━━ TEXT SHOWN ━━

Monday, June 01, 2026


Headshot of Scot Wolfe, PhDScot Wolfe, PhD, has received an R01 grant from the National Cancer Institute to develop an innovative strategy for selectively killing cancer cells that harbor focal gene amplifications.

The approach leverages a CRISPR-Cas9 nickase to introduce site-specific single-strand DNA nicks. During DNA replication, these nicks can be converted into single-ended double-strand breaks when encountered by replication forks. Although cells can typically repair an isolated break, a large number of replication-associated breaks can overwhelm repair pathways and trigger cell death.

Wolfe aims to harness this mechanism as a cancer cell-selective genotoxic strategy. By directing multiple nicks to genomic regions that are highly amplified in cancer cells, the approach is designed to generate a toxic burden of DNA damage in tumor cells while sparing normal cells that carry only one or two copies of the same sequence.

━━━
━━ ENTRIES SUPPLIED ━━

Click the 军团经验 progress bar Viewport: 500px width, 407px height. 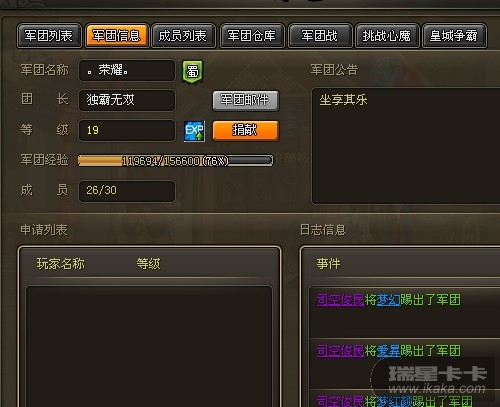pos(176,161)
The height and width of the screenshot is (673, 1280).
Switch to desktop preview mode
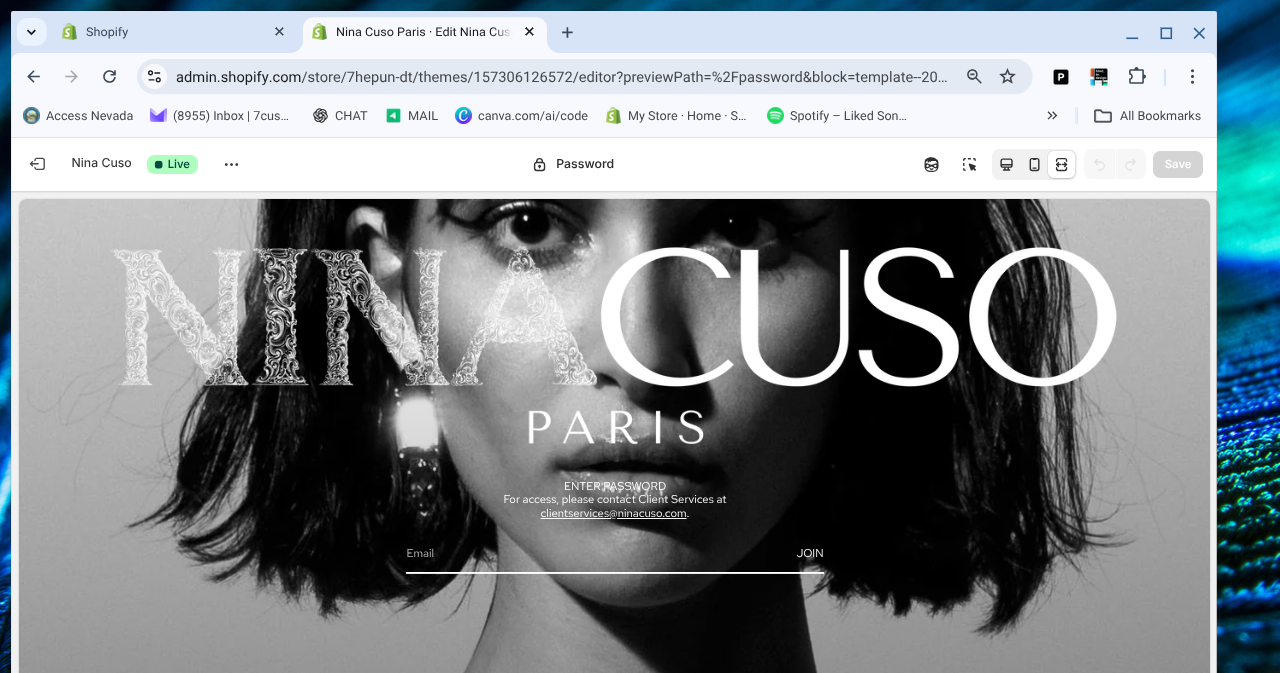pos(1007,165)
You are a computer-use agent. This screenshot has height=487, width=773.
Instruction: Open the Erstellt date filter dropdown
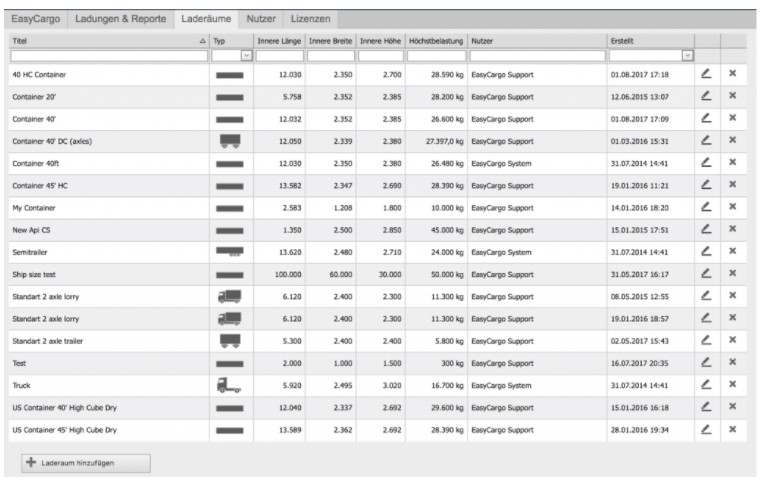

━━━

# BRIEF 1:
Rewrite the grant announcement, everything from "Wolfe aims to" down to "the same sequence.", with "tumor cells" swapped out for "malignant cells".
# BRIEF 2:
Extend the grant announcement about Scot Wolfe's cancer research from where it stops.
None of this material matters for what comes next.

# OUTPUT 1:
Wolfe aims to harness this mechanism as a cancer cell-selective genotoxic strategy. By directing multiple nicks to genomic regions that are highly amplified in cancer cells, the approach is designed to generate a toxic burden of DNA damage in malignant cells while sparing normal cells that carry only one or two copies of the same sequence.

# OUTPUT 2:
As proof of concept, the project will focus on neuroblastoma, a childhood cancer in which MYCN amplification occurs in about 20% of cases and defines a high-risk, aggressive form with poor prognosis. The study builds on the Wolfe lab’s recent published work showing Cas9 nickases targeting MYCN can selectively kill neuroblastoma cells harboring amplified loci (Hanlon et al. Nature Communications 2025). In the NCI-funded work, Wolfe’s group will further optimize Cas9 nickases to enhance their toxicity against MYCN-amplified neuroblastoma cells. They will also evaluate the therapeutic potential of this approach in vivo using an orthotopic xenograft mouse model, and investigate whether inhibiting DNA repair pathways can further increase the effectiveness of Cas9 nickase.

This work seeks to establish a new framework for targeting cancers driven by gene amplification. Because CRISPR-Cas9 targeting is programmable, the platform could be adapted to treat a broad range of cancer types that harbor focal gene amplifications.